§ **WHAT YOU HAVE TO DO**: Below are the records; give again exactly the line with "You are a computer-use", the line with "Instruction: Enable the 自动登录 checkbox", and each line that lies between them, and nothing besides.

§ **GIVEN RECORDS**:
+ + +
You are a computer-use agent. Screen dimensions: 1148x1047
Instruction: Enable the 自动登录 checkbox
+ + +
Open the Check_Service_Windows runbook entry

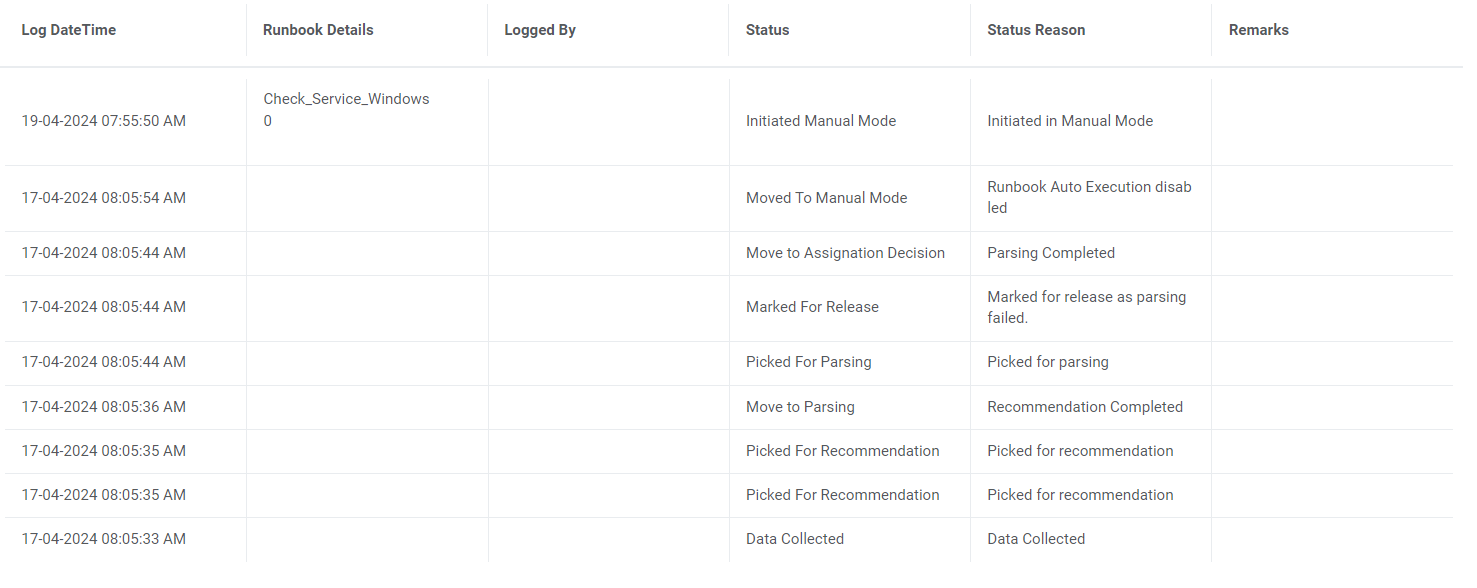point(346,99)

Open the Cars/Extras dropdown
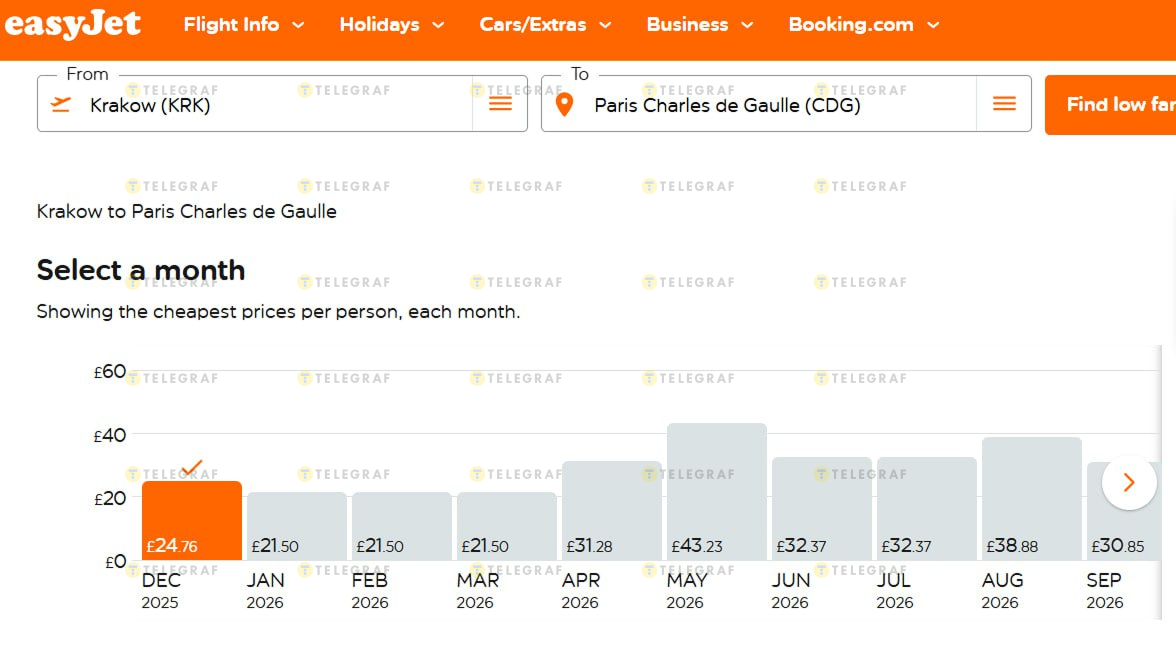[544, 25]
+ + +
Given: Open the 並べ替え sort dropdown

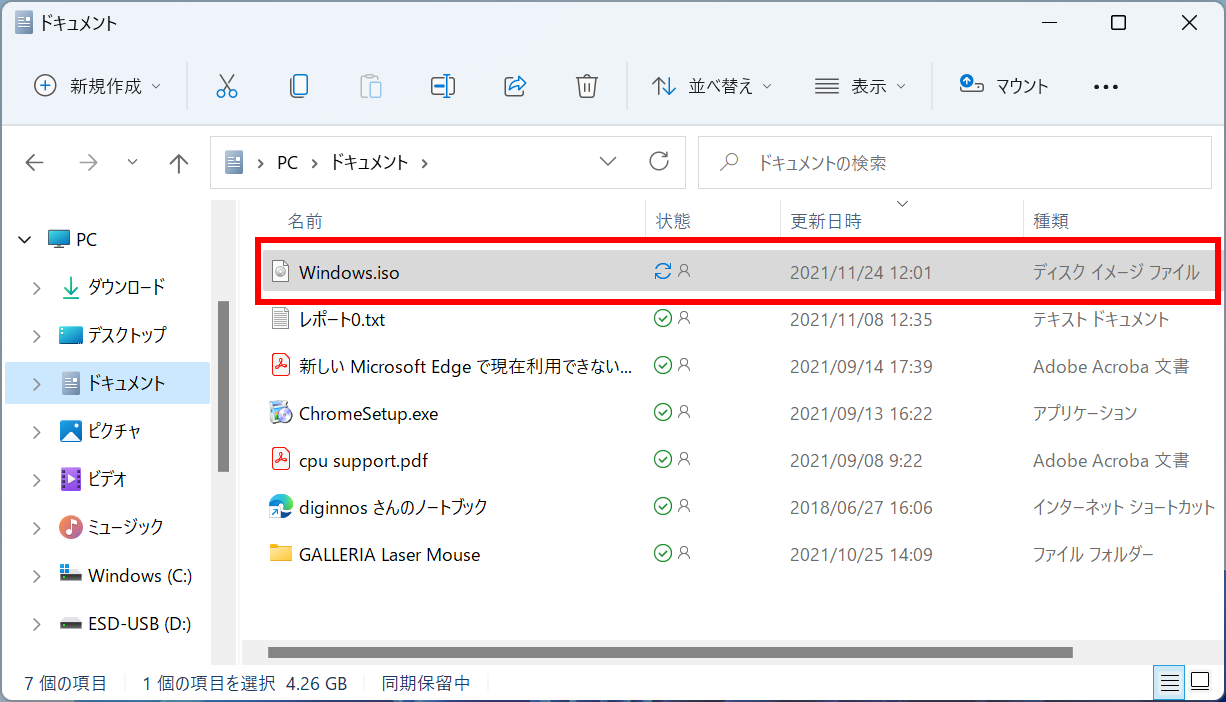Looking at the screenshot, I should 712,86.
+ + +
§ **EXERCISE RESULT**:
You are a computer-use agent. Screen dimensions: 1148x1047
Instruction: Enable the 自动登录 checkbox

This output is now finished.